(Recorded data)
=== Begin Enclosure ===

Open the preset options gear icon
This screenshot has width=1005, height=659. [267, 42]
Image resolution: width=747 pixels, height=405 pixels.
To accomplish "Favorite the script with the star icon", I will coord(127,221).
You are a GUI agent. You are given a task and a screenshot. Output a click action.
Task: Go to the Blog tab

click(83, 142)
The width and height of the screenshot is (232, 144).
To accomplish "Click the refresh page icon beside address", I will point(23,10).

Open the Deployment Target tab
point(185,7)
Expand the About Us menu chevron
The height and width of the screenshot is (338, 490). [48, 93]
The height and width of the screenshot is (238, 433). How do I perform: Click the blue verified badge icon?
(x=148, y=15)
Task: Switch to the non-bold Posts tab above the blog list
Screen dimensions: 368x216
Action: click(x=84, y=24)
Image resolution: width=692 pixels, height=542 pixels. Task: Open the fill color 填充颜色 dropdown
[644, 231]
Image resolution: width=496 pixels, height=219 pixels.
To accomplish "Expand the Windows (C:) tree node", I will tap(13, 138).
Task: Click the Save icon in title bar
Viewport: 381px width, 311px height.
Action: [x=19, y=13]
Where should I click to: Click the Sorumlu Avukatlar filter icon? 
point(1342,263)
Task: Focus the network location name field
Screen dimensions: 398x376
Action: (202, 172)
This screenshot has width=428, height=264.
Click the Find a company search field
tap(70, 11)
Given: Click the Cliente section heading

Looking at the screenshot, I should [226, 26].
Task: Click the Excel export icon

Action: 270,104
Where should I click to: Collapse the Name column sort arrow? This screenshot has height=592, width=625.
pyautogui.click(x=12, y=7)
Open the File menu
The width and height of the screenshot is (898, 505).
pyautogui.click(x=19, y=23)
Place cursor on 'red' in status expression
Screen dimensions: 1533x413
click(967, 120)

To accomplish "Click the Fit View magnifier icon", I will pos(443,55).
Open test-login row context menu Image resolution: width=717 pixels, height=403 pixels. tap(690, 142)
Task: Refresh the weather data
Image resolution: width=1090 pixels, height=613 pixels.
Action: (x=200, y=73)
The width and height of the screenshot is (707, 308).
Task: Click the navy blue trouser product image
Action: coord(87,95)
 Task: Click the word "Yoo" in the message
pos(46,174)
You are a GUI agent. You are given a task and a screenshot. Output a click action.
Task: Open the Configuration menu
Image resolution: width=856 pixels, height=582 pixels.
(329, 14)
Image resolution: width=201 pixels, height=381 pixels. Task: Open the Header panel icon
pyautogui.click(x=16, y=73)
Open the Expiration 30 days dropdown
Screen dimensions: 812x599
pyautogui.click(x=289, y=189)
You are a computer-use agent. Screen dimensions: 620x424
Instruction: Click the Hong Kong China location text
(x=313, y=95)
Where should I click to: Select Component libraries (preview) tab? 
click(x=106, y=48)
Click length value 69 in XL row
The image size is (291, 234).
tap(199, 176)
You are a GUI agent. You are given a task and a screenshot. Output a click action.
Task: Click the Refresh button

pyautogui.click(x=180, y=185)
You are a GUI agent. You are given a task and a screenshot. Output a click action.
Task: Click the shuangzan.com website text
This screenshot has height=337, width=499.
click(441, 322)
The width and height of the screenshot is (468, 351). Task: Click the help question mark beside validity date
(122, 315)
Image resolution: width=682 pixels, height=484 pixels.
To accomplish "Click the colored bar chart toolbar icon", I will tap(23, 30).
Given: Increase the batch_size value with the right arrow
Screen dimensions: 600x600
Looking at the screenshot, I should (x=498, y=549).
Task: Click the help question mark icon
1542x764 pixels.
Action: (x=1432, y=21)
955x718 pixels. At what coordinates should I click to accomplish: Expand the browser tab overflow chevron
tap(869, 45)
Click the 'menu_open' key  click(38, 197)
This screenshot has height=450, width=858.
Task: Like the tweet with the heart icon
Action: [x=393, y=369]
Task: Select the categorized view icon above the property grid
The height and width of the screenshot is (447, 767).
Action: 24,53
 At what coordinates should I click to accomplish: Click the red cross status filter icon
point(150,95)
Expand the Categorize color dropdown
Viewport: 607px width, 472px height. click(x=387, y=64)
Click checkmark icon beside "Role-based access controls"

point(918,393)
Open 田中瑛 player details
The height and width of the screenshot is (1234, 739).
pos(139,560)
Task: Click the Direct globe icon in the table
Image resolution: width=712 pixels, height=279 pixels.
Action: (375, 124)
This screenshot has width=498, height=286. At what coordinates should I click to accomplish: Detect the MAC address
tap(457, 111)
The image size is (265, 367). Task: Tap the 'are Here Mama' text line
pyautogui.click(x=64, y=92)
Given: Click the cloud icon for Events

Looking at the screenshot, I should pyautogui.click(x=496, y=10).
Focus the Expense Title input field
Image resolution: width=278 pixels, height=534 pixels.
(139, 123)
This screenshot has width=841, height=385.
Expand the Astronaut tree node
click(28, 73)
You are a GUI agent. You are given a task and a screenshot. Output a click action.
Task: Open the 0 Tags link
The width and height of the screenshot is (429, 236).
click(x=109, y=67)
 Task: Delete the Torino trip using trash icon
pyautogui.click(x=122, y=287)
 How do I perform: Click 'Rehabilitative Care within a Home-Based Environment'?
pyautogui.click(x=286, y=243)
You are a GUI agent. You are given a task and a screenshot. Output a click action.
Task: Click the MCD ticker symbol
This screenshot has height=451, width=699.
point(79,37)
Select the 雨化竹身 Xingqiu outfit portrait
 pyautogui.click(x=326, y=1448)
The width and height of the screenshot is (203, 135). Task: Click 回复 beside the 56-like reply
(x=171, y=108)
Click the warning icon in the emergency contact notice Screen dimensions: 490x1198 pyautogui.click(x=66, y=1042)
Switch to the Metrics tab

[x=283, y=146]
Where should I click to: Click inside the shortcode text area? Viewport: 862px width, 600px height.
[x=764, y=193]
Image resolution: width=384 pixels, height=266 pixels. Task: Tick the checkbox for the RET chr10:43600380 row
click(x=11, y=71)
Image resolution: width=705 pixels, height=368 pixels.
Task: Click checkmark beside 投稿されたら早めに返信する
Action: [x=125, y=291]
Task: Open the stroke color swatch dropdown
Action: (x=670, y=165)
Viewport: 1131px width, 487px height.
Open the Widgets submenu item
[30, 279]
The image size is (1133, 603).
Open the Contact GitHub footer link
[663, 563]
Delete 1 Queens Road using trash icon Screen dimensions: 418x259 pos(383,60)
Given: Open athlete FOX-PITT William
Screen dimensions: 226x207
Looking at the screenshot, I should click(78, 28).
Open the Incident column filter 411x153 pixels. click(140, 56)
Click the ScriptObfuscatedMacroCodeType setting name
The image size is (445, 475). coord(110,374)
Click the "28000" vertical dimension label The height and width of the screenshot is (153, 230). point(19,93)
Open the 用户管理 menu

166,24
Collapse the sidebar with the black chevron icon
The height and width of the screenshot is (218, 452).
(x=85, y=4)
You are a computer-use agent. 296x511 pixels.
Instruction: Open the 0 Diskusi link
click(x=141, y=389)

=== End Enclosure ===

Work request:
With "above" as the search string, filter the records and return each line that has it.

Written answer:
Task: Switch to the non-bold Posts tab above the blog list
Task: Select the categorized view icon above the property grid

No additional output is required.